EXERCISE OBJECTIVE
Repeat word for word the lines starting at the one with "The image size is (600, 400)." and ending at the final line of the material, both ends included; omit pictures.

PROVIDED DATA

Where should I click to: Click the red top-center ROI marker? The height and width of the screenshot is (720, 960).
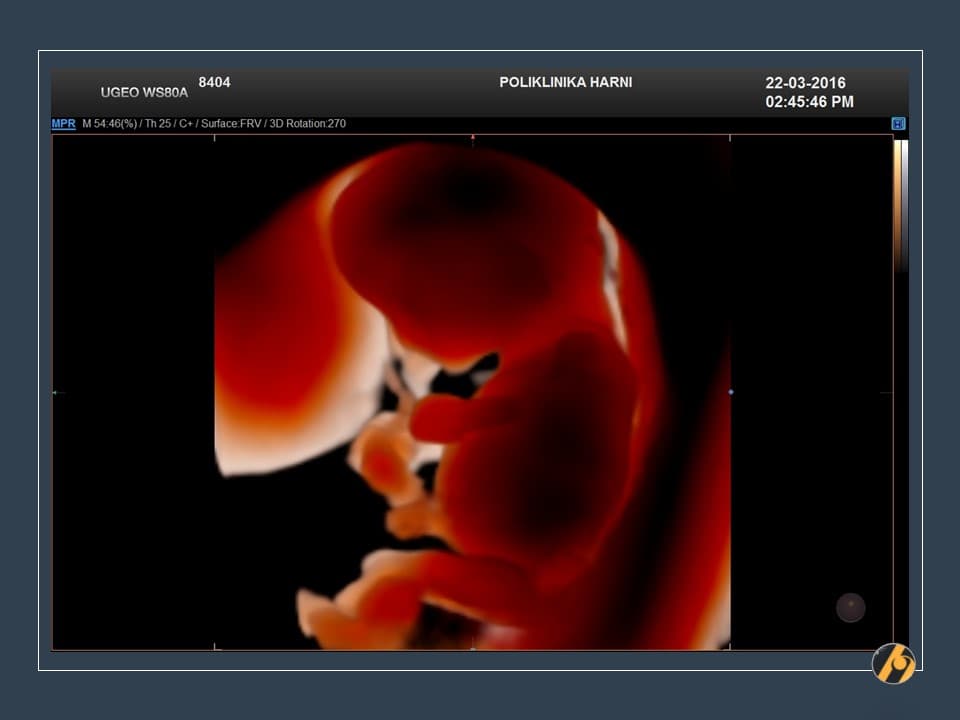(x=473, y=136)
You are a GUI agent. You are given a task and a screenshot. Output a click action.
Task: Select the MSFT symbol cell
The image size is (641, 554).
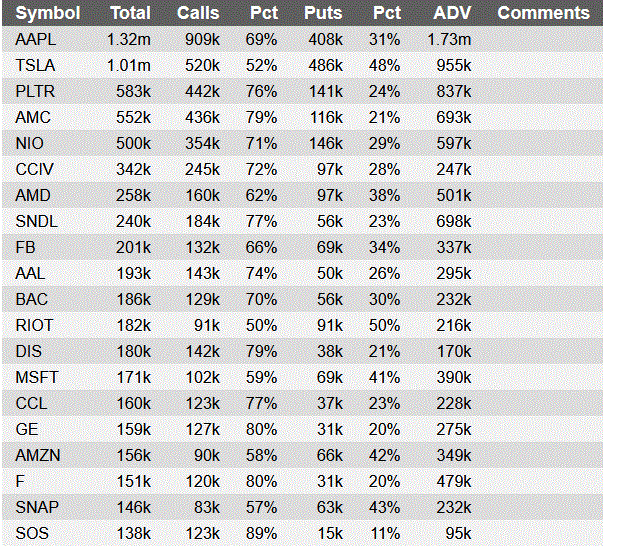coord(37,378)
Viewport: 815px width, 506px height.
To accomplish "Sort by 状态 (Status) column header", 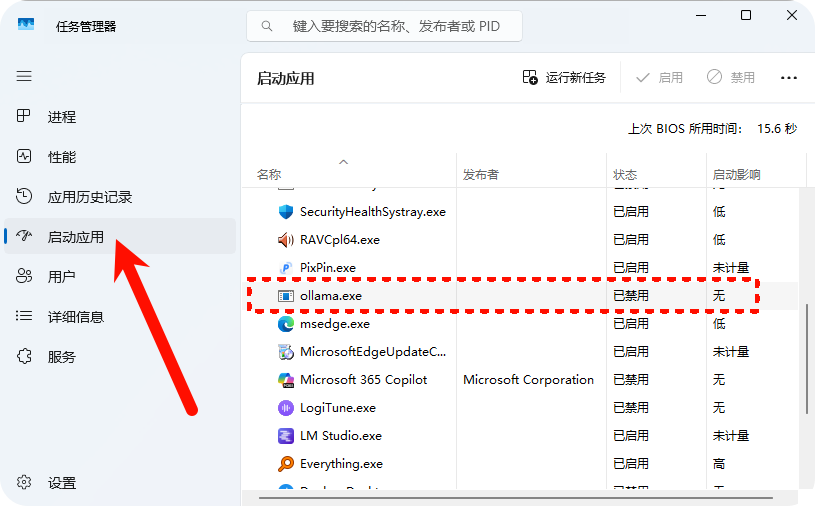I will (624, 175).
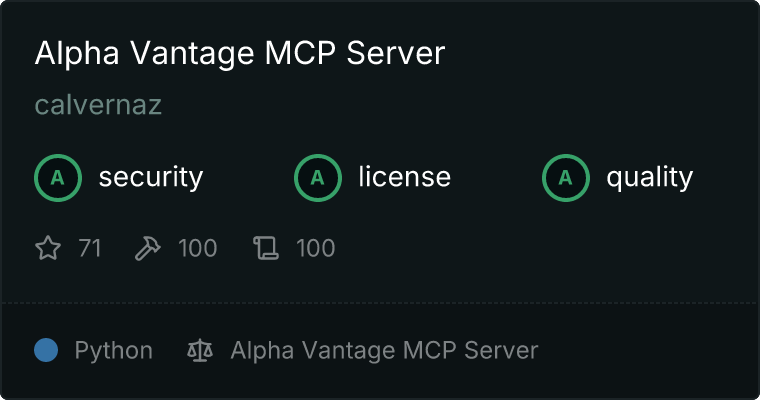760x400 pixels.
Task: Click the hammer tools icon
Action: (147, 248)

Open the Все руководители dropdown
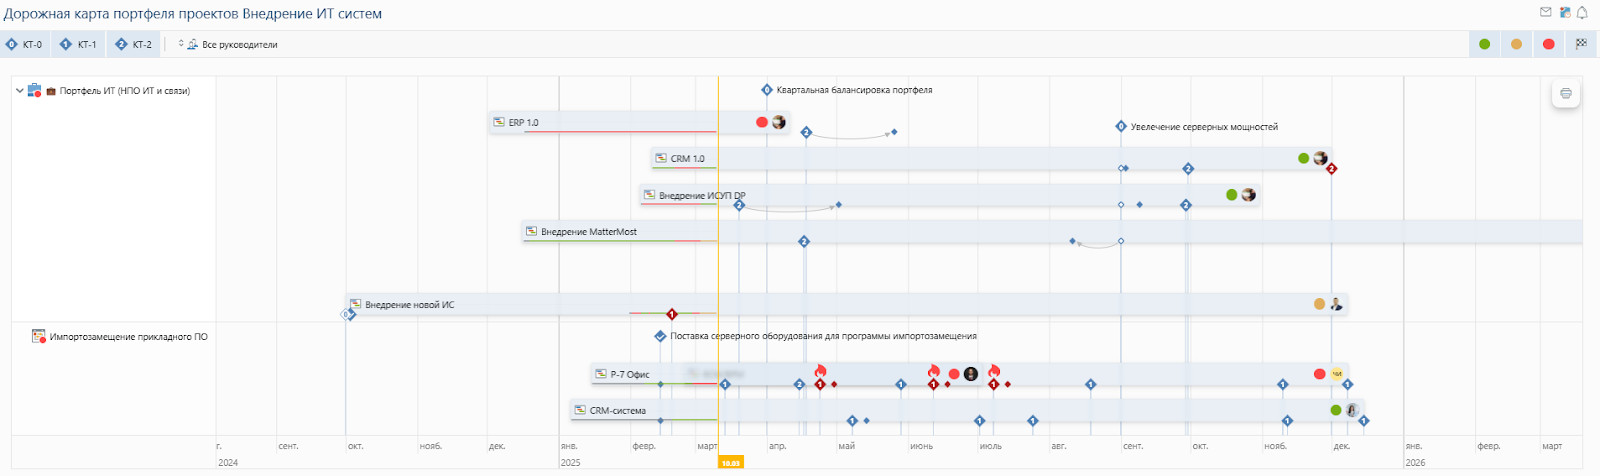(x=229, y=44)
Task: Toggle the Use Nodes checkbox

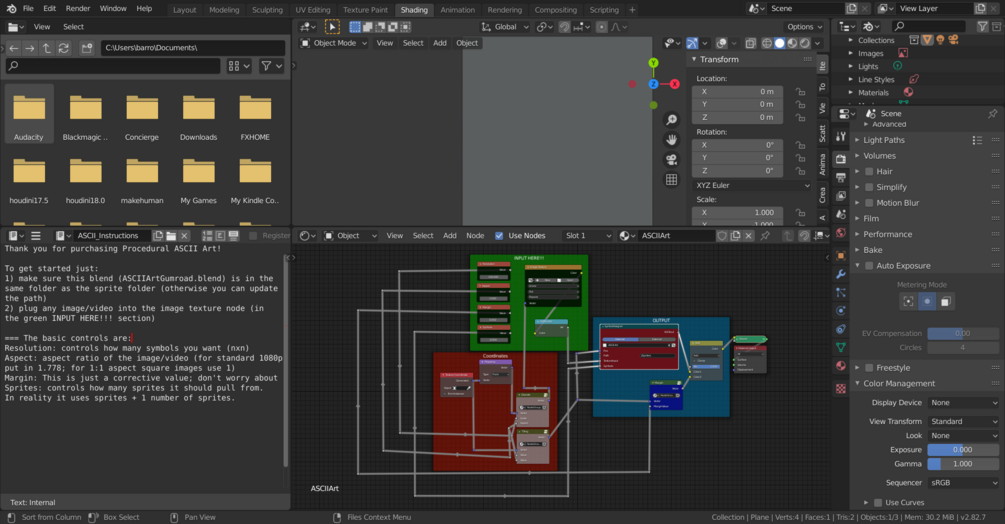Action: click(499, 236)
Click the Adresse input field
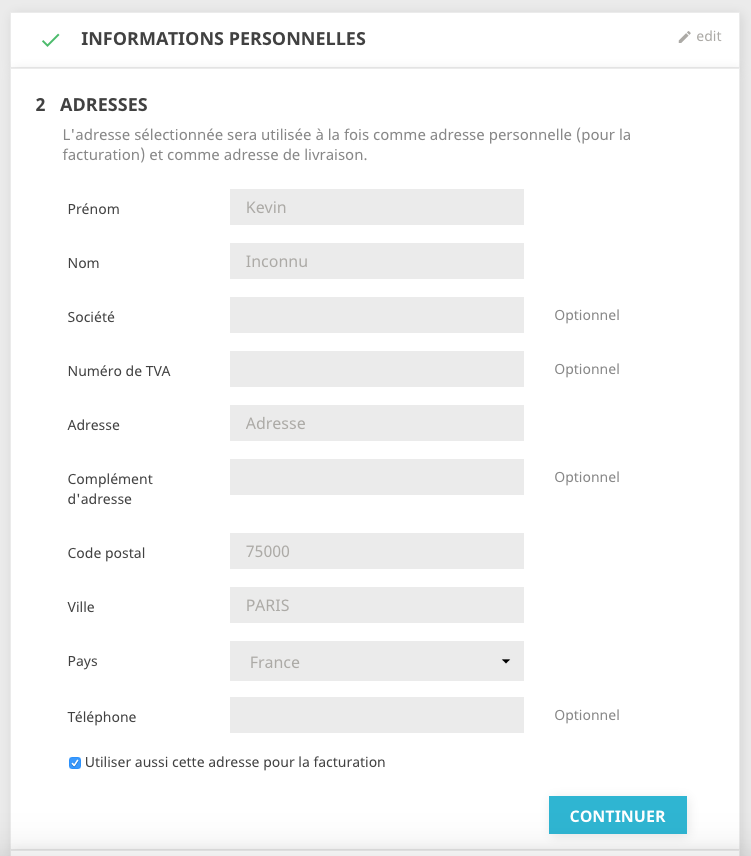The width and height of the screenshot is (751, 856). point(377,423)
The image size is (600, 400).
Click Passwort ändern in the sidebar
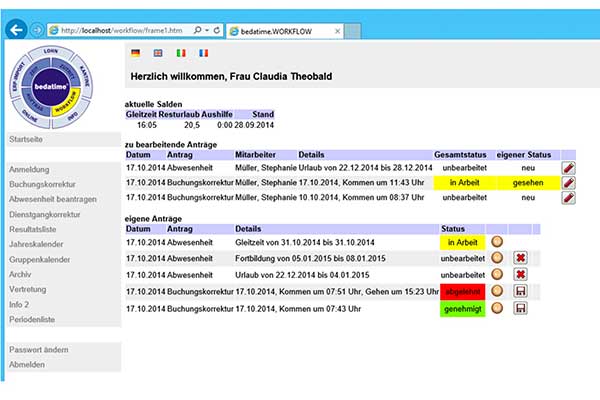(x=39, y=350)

ANSWER FOR THIS EXERCISE
The image size is (600, 400).
Click Passwort ändern in the sidebar
(x=39, y=350)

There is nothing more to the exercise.